Il a une bouille toute ronde, un petit nez pointu, une tignasse récalcitrante au lissage du peigne – et le trait vif et clair de Jean-Jacques Sempé le saisit toujours en mouvement, courant, criant, éternellement en avance d’une bêtise à faire, débordant comme tous les gamins d’une énergie (mal) contenue par les sept à huit heures quotidiennes passées en classe. C’est toujours lui qui raconte – et la langue inimitable que lui a inventée René Goscinny, enfantine mais exempte de niaiserie, un rien datée mais devenue intemporelle, est, de même, vive, claire, débordante d’énergie… Cette même langue pleine de verve qui parcourt les planches scénarisées par le même Goscinny pour Gotlib dans les Rubrique-à-brac et qui sait se faire mordante (jamais méchante) pour décrire les petits travers de la société livrée à l’observation sans filtre des enfants. Franc, direct, notre petit héros de papier commente sans malice le drôle de monde des adultes, bien terne et bien sérieux, qui n’est finalement jamais que la version (à peine) assagie de la micro-société de cour de récré qu’il forme avec ses chouettes copains, les inénarrables Agnan, Clotaire, Eudes, Alceste ou Rufus – et la petite Marie-Edwige, qui doit faire sa place dans ce monde de garçons.

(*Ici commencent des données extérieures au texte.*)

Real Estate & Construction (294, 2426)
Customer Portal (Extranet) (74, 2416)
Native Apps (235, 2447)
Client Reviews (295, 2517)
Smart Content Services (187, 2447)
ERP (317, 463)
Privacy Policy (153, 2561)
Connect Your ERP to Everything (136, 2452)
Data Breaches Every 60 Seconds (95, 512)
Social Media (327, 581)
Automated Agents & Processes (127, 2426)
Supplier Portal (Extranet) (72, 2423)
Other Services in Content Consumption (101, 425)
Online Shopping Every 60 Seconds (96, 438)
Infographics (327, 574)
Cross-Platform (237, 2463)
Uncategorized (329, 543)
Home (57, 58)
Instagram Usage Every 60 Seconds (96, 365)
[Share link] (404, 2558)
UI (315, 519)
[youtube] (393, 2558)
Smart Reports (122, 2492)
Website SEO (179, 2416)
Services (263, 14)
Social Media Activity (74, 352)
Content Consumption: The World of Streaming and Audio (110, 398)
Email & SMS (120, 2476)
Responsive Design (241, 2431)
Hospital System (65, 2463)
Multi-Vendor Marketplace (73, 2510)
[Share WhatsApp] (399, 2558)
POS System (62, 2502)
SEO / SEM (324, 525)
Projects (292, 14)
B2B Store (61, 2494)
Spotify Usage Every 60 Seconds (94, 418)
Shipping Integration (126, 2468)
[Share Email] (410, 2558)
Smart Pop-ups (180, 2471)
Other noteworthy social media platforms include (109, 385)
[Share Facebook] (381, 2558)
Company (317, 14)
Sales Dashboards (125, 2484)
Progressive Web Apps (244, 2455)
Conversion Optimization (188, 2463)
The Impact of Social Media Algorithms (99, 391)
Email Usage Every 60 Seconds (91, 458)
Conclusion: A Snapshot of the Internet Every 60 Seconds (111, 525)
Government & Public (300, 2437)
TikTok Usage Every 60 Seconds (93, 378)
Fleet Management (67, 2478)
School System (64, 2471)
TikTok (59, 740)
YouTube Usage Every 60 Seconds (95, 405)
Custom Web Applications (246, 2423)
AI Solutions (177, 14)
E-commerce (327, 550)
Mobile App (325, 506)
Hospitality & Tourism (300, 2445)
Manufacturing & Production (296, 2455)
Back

Enfin ! Des décennies que le cinéma et la télévision tournent autour de ce petit héros de papier, imaginé sur un coin de table de bistrot, devenu icône nationale, sans parvenir à en retrouver l’extraordinaire vitalité mâtinée de poésie qu’avaient su d’emblée lui insuffler ses auteurs. Étirées et actualisées en longs métrages décevants avec des comédiens en chair et en os au langage trop contemporain, déclinées en séries animées au graphisme trop lissé et adapté au goût du jour, les adaptations en mouvement de ses aventures étaient paradoxalement beaucoup moins vivantes, beaucoup plus statiques et souvent effroyablement convenues que la version d’origine, artisanalement couchée à quatre mains sur le papier avec un pinceau, un peu d’encre et une vieille machine à écrire. Foin de modernisation, le graphisme est cette fois scrupuleusement celui de Jean-Jacques Sempé, qui donne vie en quelques traits à ses dessins, tandis que le langage fleuri et agréablement suranné passe directement du génie gouailleur de René Goscinny à la bouche des personnages.

La très belle idée du film, celle qui lui donne son rythme, son corps et toute sa force, c’est d’avoir intimement lié l’histoire personnelle des deux créateurs, celle de leur rencontre, de leur insubmersible amitié et de leur si fructueuse collaboration, aux adaptations de quelques unes des saynètes piochées dans les différents recueils de nouvelles réalisés par les deux compères. En un subtil dosage, le rythme effréné des courtes aventures dynamise les épisodes, plus contemplatifs, qui retracent la bohème parisienne des deux hommes, l’évocation de leurs origines, des petits et grands traumatismes familiaux qui les ont construits et des passions qui les ont portés (Ah ! La relation magique de Sempé au jazz et aux musiciens…). Le film qui en résulte est absolument épatant : visuellement très beau, curieux, drôle et émouvant, il va, et ce n’est pas une figure de style, passionner tous les publics, enfants et adultes de tous les âges et quelle que soit leur connaissance préalable des aventures en papier de Nicolas.